Background PARP inhibitors (PARPi) have shown significant improvement in PFS compared to chemotherapy in patients with BRCA1/2m advanced breast cancer (ABC). However, response durability remains a challenge. PARPi activates the cGAS-STING pathway, leading to increased PD-L1 expression and cytotoxic T-cell recruitment, potentially rendering tumors more susceptible to immunotherapy.

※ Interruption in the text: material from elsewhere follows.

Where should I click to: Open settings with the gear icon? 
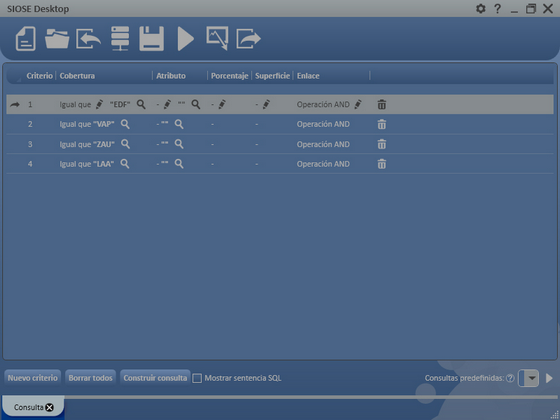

Methods The TALAVE trial (NCT03964532) enrolled two cohorts: cohort 1 included BRCA1/2m, HER2-negative ABC, and cohort 2 included BRCA1/2 wildtype TNBC. Patients received a 4-week induction of talazoparib (1mg daily D1-D28), followed by combined daily talazoparib and avelumab (800mg D1, D15). Serial biopsies were collected for comprehensive molecular analysis, including RNA profiling using NanoString PanCancer IO360TM Panel, GeoMx® Digital Spatial Profiler (DSP) Whole Transcriptome Atlas (WTA), and protein spatial analysis using NanoString GeoMx® DSP Protein Assays, multiplex tissue Cyclic Immunofluorescence (CyCIF), and AKOYA Biosciences Vectra®.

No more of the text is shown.